Olaf Scholz fordert schnellere Abschiebungen - in den Reihen von SPD und Grünen wird Ablehnung laut, die FDP verteidigt den Kanzler.

Von Georg Ismar und Roland Preuß, Berlin

Olaf Scholz kann sehr entschlossen und ernst dreinschauen, wenn er einer Sache Nachdruck verleihen will. "Wir müssen endlich im großen Stil abschieben", hat er nun dem Spiegel gesagt, garniert mit grimmigen Kanzlerfotos. Es ist ein noch vor Kurzem undenkbarer Satz für einen Bundeskanzler der SPD. Und erstmals in seiner Amtszeit kommt prompt harsche interne Kritik. So meinen die Jusos Richtung Scholz: "Abschiebungen im großen Stil" - das sei eine Forderung "direkt aus dem Vokabular des rechten Mobs".

Dabei ist es vor allem zunächst rhetorisch ein Kurswechsel in der Migrationspolitik, er nennt keine konkrete neue Maßnahme, sondern will mit mehr Kontrollen an den Grenzen, mehr sicheren Herkunftsstaaten und schnelleren Verfahren auf die gestiegene Zahl an Asylsuchenden und Zuwanderern reagieren.

Scholz redet länger über Migration als über Schritte gegen den Abschwung

Wie stark der Druck auf den Bundeskanzler geworden ist, dass es auch um den Fortbestand seiner Ampel-Koalition geht, zeigte sich bereits bei einer Rede am Abend des 11. Oktober. Nach den bisher schlechtesten SPD-Landtagswahlergebnissen in Hessen und Bayern war Scholz zu einer Wirtschaftskonferenz der SPD-Bundestagsfraktion geladen. Und er redete nicht am längsten über seine Maßnahmen gegen den Abschwung, sondern über Migration.

Scholz betonte bei der Konferenz, nur 1,5 Prozent der Antragsteller könnten sich auf das individuelle Recht auf Asyl berufen, "die meisten anderen haben andere Schutzgründe -, die wir aus internationalen oder auch europäischen Verträgen akzeptieren". Und er ergänzte: "Es kommen gegenwärtig viel zu viele auf irreguläre Weise nach Europa und nach Deutschland." Neben einer Million Menschen aus der Ukraine könnten nach 240 000 Menschen im vergangenen Jahr in diesem Jahr mindestens weitere 300 000 Migranten aus anderen Ländern hinzukommen. Niemand, der politische Verantwortung habe, müsse sich bei solchen Zahlen vor dem Satz drücken, "dass es mehr sind, als sich leicht bewältigen lassen, (...) und es deshalb darum geht, dass die Zahlen reduziert werden".
■ ■ ■ ■ ■
Arbeitsaufträge
1: Welcher Anteil der Antragsteller kann sich laut Scholz im Artikel über Scholz und die Migrationspolitik auf das individuelle Recht auf Asyl berufen?
2: Führen Sie den Artikel über Scholz und die Migrationspolitik im selben Stil um einen Absatz weiter.
Die anschließenden Daten werden zur Bearbeitung nicht benötigt.

Material
■ ■ ■ ■ ■
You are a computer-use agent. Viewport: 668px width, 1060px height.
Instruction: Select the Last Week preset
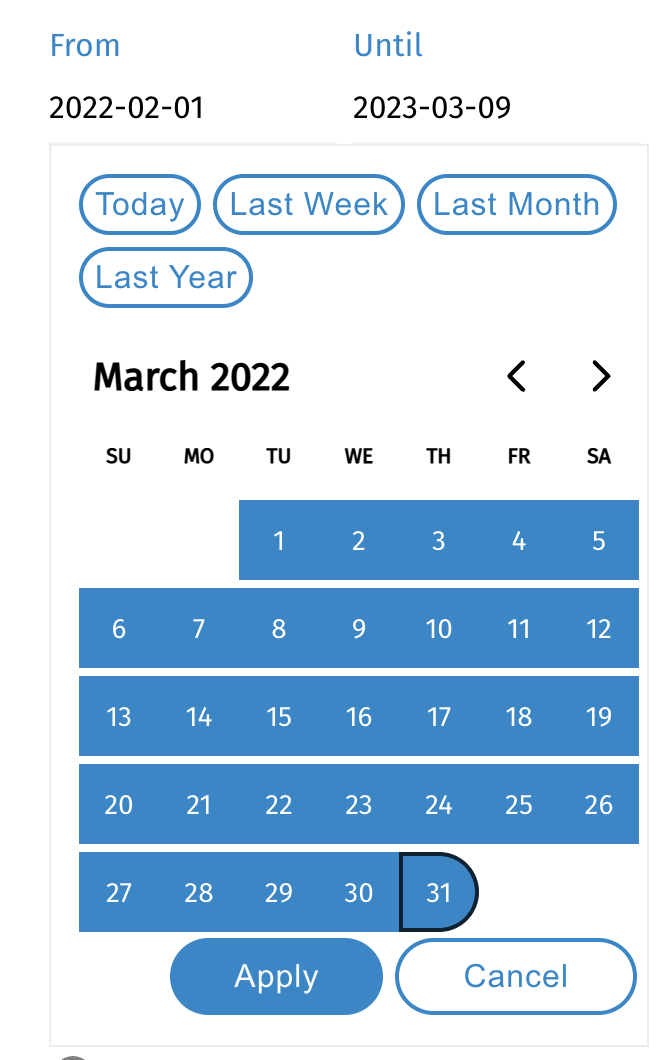coord(308,205)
■ ■ ■ ■ ■
Erwartete Lösungen
1: Nur 1,5 Prozent der Antragsteller.

2:
"Manche tun so, als gäbe es nur noch dieses Thema", sagen zwei Kritiker

Nun hat er das noch einmal deutlicher gesagt. Die beiden SPD-Bundestagsabgeordneten Hakan Demir und Rasha Nasr sind mit seinen Worten gar nicht einverstanden: "Abschiebungen sind nur ein kleiner Teil der Lösung. Wir haben eine hohe Inflation, eine Wirtschaft, die nach Hilfe ruft und einen Bundeshaushalt, der unzureichend ist", schreiben sie in einer gemeinsamen Mitteilung. Migration sei nur eines von vielen Themen, "manche tun so, als gäbe es nur noch dieses Thema, dabei haben wir so viel zu tun."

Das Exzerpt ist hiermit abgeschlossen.